Da der Veranstalter heuer die Startnummern nach einem neuen „Setzlistenprinzip“ vergab, startete Brodickys Titelverteidiger-Team plötzlich nur mehr mit Nummer elf statt Nummer eins. „Es gab sechs bis acht Teams, die als Favoriten galten, aber uns haben sie wieder nicht dazugezählt. Mal sehen, ob sie nächstes Jahr aus ihren Fehlern lernen“, schmunzelte Brodicky.

Es ging wirklich eng zu

So wie im Vorjahr startete der Bergläufer Abraham Kidane-Habtom wie aus der Pistole geschossen und ging in Führung. Schließlich ging ihm am Ende der 12-Kilometer-Strecke die Puste aus, aber immerhin übergab er in 1:21:50,8 Stunden als Zweiter an den Schweizer Paragleiter Christian „Chrigel“ Maurer, der zuletzt viermal in Folge die Red Bull X-Alps (ein achttägiges Rennen mit dem Paragleiter und zu Fuß zwischen Salzburg und Monaco) gewinnen konnte. Sowohl Maurer als auch der Mountainbiker Juri Ragnoli (ersetzte Lukas Buchli, der heuer seine Karriere beendet) machten ihre Sache gut. So übernahm Teamkapitän Brodicky als Führender mit seinem Kanu, knapp gefolgt von einem Trio. „Es ging wirklich eng zu, und bei einer Kollision ist es dann geschehen, wir haben uns unter Wasser verkeilt und ich habe mich leicht verletzt“, ärgerte sich der Höfleiner, der ab der Hälfte des Rennens mit einem Muskelfaserriss in der rechten Schulter weiter fahren musste.
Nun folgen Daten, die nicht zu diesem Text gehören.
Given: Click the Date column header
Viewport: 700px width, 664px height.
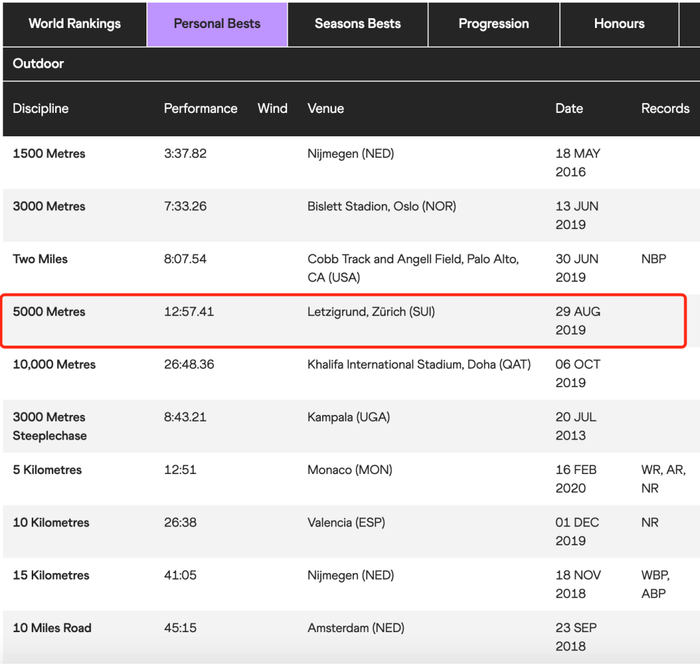Looking at the screenshot, I should pos(569,108).
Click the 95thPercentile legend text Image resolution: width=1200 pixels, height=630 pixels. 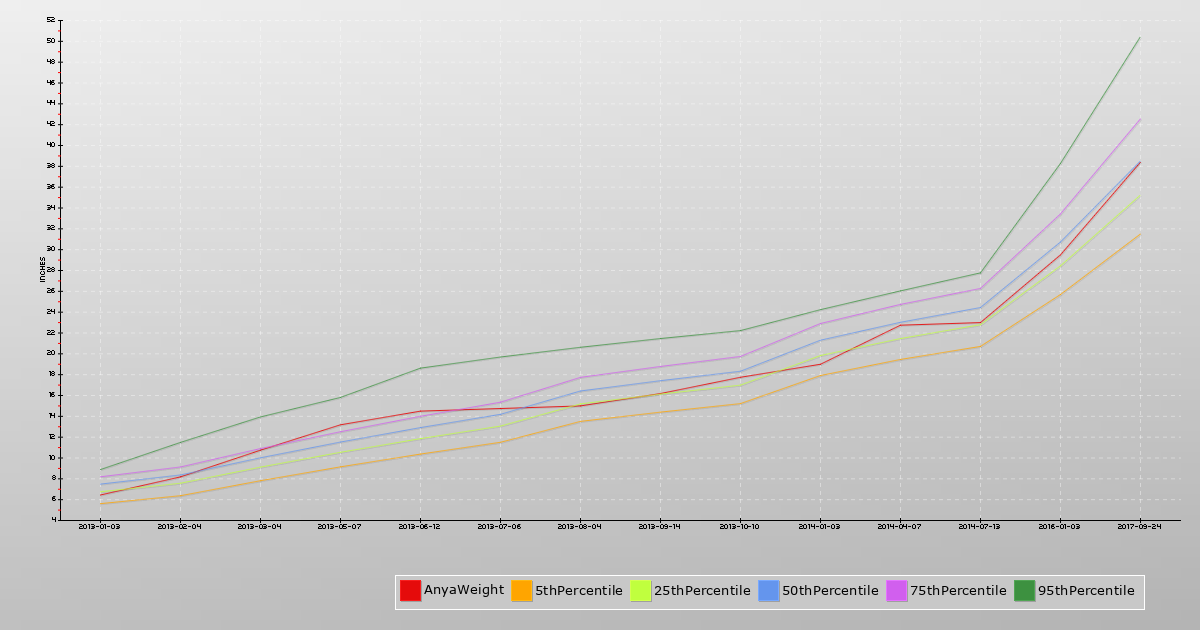pos(1086,591)
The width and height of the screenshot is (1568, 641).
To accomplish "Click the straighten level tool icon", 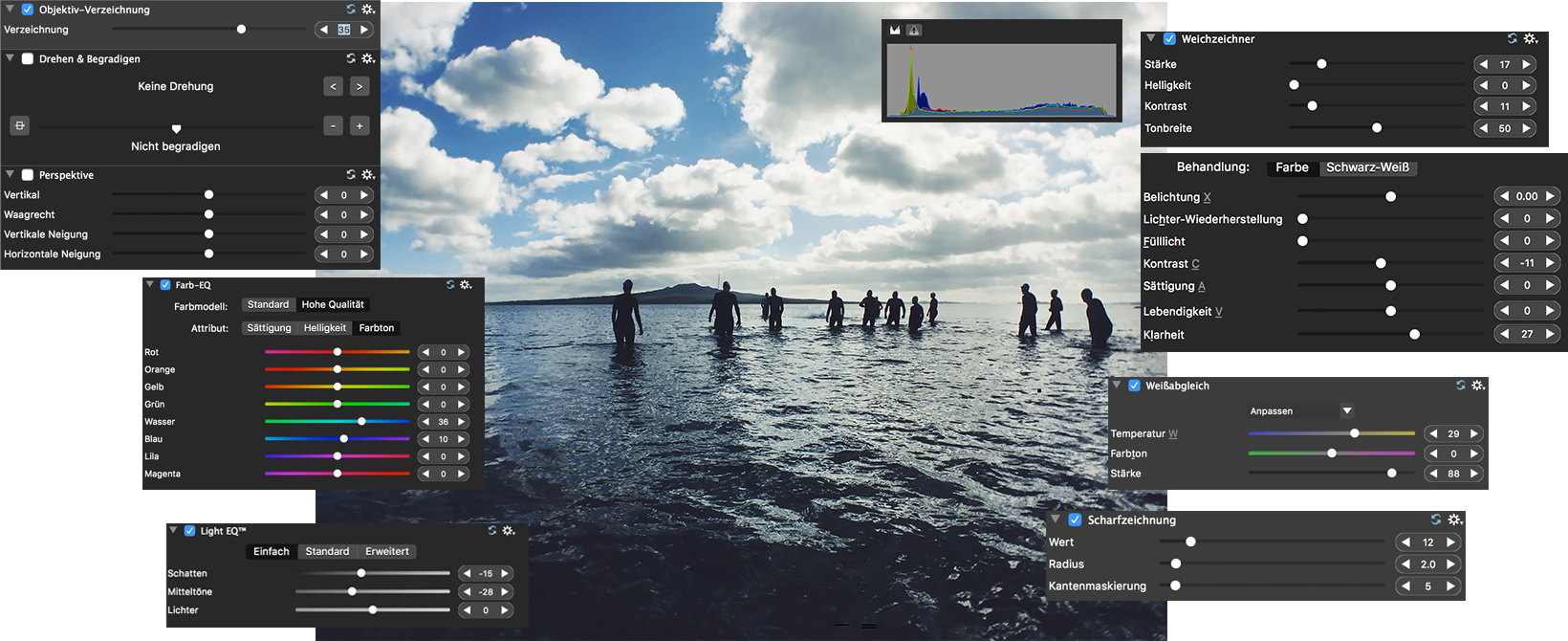I will (x=19, y=125).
„Das hat mich bei einer Wasserwalze und beim Ausstieg, wo man die letzten 600 Meter sein Kanu ins Ziel tragen muss, ziemlich behindert“, musste er fast tatenlos zusehen, wie er noch vom Team Red Bull überholt wurde und in 4:10.14 Stunden nur 36 Sekunden hinter Platz zwei und den Siegern der Kleinen Zeitung ins Ziel kam.